Exercise input:
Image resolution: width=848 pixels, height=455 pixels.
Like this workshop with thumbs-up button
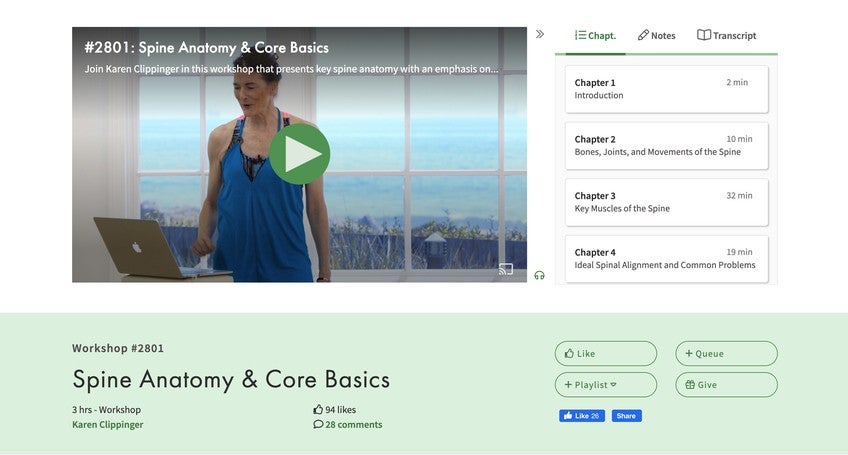pos(606,353)
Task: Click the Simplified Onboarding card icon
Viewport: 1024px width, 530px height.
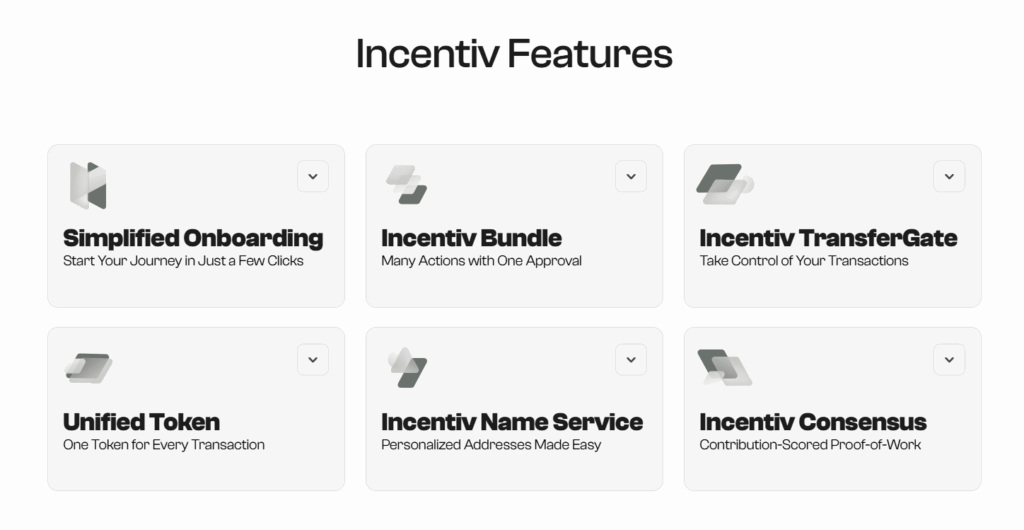Action: pos(88,186)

Task directions:
Please output, exactly and with no pictures, only the lines from the one containing "Task: Click the" through the final line of the records above.

Written reply:
Task: Click the Simplified Onboarding card icon
Viewport: 1024px width, 530px height.
Action: pos(88,186)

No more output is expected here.